21 August 2019
Mark Zuckerberg is now worth US$33.3 billion, and counting. Photo: Bloomberg
Mark Zuckerberg is now worth US$33.3 billion, and counting. Photo: Bloomberg

Zuckerberg owes us his billions

It’s probably just envy, but we can’t get over the feeling that Mark Zuckerberg owes us some of his billions.

We just learned that the Facebook founder added US$1.6 billion to his fortune on Thursday after his company, the world’s largest social networking site, hit a record high in the stock market.

That’s real money coming from a virtual world. That’s lots of moolah (If like us, you can’t grasp the enormity of US$1.6 billion, it’s US$66 million per hour or US$1.1 million per minute) coming from the many hours we waste on Facebook to seek likes from friends and read their tepid posts. As active users of the site — we’re now 1.32 billion strong, or 4.4 million in Hong Kong alone — we can say we’re the ones making this 30-year-old Harvard dropout fabulously rich. Shouldn’t we be entitled to a part of his wealth?

But on Facebook’s 10th anniversary in February, all we got from him was a personalized video of our “most memorable” posts. That’s a gift? We did those ourselves. Or perhaps it’s like a “thank you” card for all the little things we did to make him rich.

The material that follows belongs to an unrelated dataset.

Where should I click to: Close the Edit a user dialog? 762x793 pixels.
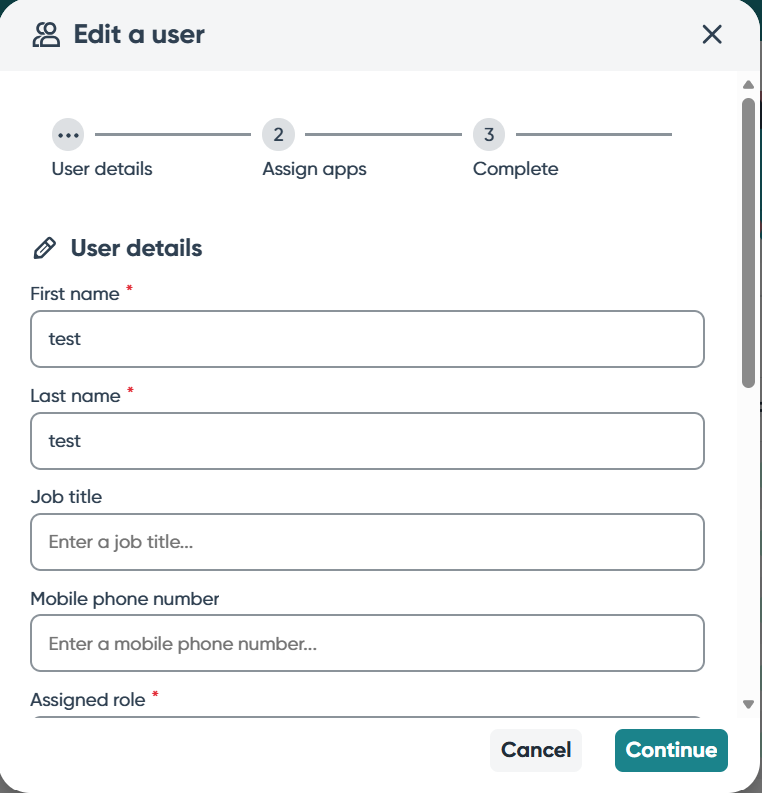pos(712,35)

Zuckerberg’s net worth is now US$33.3 billion, making him richer than two of his fellow nerds, Google co-founders Sergey Brin and Larry Page.  According to the Bloomberg Billionaires Index, the Facebook founder is now No. 16, moving past Brin and Page who rank 17th and 18th.

Facebook’s stock surge was fuelled by its glowing report card on earnings and revenues for the second quarter, which topped analyst estimates. The shares reached US$76.74 at the close, boosting the company’s market value to nearly US$194 billion, Reuters reports.

That means the Menlo Park, California-based company is even bigger than Coca-Cola and AT&T. It’s No. 15 on the Standard & Poor’s 500 benchmark index, just below the US$196 billion market cap of International Business Machines, says the wire agency.

“A 100-year-old company with real assets versus a company admittedly with virtual assets and they are trading at the same market cap – crazy,” Kim Forrest, senior equity research analyst at Fort Pitt Capital Group in Pittsburgh, was quoted as saying.